**TASK INSTRUCTIONS:**
Reproduce exactly, and only, the lines below from the one containing "Where should I click to: Click the word" through the one containing "Click the target".

---- INFORMATION

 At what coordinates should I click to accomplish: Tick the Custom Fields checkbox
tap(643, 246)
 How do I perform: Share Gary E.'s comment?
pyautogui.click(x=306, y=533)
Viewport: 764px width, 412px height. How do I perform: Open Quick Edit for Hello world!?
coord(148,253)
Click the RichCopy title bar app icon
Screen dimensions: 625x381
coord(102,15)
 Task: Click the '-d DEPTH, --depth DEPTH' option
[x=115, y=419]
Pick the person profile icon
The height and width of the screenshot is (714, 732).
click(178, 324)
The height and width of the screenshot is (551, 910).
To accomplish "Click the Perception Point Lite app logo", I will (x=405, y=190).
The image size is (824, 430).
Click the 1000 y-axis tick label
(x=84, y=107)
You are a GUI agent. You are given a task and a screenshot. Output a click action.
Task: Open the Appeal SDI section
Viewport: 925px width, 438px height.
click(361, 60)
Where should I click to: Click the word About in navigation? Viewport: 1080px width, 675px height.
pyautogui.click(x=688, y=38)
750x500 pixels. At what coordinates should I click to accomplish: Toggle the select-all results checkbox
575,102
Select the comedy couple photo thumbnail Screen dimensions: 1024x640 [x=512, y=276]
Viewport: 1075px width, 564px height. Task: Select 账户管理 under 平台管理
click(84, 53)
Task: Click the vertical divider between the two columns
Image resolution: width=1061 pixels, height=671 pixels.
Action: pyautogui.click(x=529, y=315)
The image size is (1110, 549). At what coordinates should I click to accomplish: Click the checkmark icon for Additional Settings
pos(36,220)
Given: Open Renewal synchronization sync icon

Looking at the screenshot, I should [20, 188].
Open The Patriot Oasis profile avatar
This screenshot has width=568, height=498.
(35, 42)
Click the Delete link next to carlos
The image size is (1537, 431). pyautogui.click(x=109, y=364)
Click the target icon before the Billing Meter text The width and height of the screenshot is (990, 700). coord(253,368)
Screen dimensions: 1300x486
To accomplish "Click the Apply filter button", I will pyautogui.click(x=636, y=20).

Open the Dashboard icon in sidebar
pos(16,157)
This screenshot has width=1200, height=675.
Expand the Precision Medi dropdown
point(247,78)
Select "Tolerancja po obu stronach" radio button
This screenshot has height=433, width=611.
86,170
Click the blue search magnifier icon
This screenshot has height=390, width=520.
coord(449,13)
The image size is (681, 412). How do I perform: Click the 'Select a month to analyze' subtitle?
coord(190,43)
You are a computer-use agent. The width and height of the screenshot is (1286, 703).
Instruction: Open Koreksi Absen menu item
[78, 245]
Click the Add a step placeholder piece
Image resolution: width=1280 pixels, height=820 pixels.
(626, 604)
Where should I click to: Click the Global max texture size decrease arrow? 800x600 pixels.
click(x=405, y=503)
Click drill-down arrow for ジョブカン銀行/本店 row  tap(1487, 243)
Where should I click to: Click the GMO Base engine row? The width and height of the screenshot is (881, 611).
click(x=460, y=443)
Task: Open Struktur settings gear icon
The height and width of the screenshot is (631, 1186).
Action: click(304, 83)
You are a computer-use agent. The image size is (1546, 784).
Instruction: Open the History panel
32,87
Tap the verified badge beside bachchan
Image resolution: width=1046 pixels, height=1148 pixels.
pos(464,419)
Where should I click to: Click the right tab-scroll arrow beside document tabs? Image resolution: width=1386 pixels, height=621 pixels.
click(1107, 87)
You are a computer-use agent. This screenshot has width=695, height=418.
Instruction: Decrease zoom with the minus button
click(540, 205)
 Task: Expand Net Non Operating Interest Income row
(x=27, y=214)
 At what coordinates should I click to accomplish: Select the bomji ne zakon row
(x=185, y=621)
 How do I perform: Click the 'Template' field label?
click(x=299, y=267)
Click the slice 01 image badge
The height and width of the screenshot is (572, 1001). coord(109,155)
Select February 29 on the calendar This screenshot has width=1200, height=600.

--------

**RESULT OF THE EXERCISE:**
Where should I click to: Click the word About in navigation? Viewport: 1080px width, 675px height.
pyautogui.click(x=688, y=38)
750x500 pixels. At what coordinates should I click to accomplish: Toggle the select-all results checkbox
575,102
Select the comedy couple photo thumbnail Screen dimensions: 1024x640 [x=512, y=276]
Viewport: 1075px width, 564px height. Task: Select 账户管理 under 平台管理
click(84, 53)
Task: Click the vertical divider between the two columns
Image resolution: width=1061 pixels, height=671 pixels.
Action: pyautogui.click(x=529, y=315)
The image size is (1110, 549). At what coordinates should I click to accomplish: Click the checkmark icon for Additional Settings
pos(36,220)
Given: Open Renewal synchronization sync icon

Looking at the screenshot, I should [20, 188].
Open The Patriot Oasis profile avatar
This screenshot has width=568, height=498.
(35, 42)
Click the Delete link next to carlos
The image size is (1537, 431). pyautogui.click(x=109, y=364)
Click the target icon before the Billing Meter text The width and height of the screenshot is (990, 700). coord(253,368)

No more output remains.